Добранский улыбнулся.
— Не знаю, видел ли его Махорка на самом деле или же он по обыкновению врет, — сказал он. — Но я знаю, что он здесь, среди нас, в этом я уверен.
Янек обнимал Зосю. Они сидели у костра, накрывшись овчиной, доставшейся им от Тадека Хмуры. Он посмотрел на студента с некоторой иронией: Янек уже начинал понимать, кто их легендарный командир. И теперь он знал, где тот прячется.
— Я сам видел его, — спокойно заявил он.
Громада застыл с разинутым ртом.
— Что? Где? Где ты его видел?
— Здесь. Я видел его здесь. Мало того, вижу его сейчас. Он сидит рядом с тобой.
Громада нахмурил густые брови.
— Слишком ты молод еще, чтобы подтрунивать над стариками, — пробурчал он.

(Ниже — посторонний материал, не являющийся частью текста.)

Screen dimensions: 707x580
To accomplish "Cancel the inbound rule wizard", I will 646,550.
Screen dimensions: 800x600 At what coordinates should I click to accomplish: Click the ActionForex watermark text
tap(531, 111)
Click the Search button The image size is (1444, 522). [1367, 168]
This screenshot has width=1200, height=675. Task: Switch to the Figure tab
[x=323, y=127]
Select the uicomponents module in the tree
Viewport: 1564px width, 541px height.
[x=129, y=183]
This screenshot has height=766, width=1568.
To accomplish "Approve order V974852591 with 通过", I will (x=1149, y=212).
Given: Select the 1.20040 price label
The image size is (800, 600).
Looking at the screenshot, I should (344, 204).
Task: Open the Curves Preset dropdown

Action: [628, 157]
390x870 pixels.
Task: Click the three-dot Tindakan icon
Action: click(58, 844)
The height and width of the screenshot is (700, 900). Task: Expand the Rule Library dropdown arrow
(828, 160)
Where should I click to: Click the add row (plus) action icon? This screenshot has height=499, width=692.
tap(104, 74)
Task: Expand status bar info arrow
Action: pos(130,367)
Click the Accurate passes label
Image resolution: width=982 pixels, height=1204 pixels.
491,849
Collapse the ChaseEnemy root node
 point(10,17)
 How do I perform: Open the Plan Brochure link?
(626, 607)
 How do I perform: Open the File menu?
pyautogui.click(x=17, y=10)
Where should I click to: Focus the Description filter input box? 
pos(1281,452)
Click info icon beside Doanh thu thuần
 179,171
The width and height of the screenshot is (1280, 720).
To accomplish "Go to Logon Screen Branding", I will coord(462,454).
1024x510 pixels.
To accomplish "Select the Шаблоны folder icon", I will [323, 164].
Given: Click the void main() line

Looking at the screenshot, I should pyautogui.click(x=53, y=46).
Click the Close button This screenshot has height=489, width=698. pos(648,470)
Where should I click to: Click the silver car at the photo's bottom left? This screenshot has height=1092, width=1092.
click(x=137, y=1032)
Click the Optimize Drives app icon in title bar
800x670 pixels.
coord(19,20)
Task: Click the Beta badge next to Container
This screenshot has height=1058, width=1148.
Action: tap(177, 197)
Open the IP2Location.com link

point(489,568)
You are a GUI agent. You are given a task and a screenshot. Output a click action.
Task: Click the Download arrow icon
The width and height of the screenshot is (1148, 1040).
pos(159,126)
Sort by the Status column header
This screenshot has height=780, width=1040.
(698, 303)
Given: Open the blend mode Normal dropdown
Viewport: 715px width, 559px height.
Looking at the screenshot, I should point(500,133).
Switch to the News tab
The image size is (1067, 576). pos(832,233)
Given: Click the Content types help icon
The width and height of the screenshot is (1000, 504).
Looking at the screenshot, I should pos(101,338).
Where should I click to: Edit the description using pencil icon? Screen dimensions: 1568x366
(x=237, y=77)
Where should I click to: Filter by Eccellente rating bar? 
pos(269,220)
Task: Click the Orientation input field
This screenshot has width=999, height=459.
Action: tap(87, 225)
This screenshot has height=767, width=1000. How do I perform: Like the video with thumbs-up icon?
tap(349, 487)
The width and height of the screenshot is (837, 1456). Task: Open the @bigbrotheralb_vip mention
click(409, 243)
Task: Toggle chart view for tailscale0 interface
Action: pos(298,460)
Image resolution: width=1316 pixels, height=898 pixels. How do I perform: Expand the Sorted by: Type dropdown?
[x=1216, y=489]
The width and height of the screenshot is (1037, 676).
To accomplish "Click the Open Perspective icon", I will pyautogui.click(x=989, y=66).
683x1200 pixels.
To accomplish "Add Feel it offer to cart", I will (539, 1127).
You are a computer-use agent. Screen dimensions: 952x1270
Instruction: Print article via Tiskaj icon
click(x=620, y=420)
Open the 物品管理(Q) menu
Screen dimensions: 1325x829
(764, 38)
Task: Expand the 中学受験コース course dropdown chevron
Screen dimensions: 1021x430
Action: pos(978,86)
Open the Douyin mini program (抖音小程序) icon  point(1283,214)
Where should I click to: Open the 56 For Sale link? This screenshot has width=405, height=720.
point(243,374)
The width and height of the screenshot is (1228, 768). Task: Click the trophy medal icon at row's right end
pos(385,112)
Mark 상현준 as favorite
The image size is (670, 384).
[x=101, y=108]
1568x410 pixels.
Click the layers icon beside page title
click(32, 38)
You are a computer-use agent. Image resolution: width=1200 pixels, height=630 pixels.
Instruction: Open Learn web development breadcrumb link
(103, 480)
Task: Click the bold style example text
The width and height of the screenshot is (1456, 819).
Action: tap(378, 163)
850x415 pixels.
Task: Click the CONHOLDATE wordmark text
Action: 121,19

Но Добранский был поражен. Он посмотрел на Янека долгим взглядом, затем наклонился, обнял его за плечи и молча, с любовью потрепал по спине.
Пережить зиму маленькому партизанскому отряду помогли чудом захваченные сто килограммов картошки. В тот вечер братья Зборовские спустились в землянку, как обычно, с пустыми руками.
— В Пясках убили пана Ромуальда, — сообщили они. — Сегодня утром в деревню прибыл карательный отряд.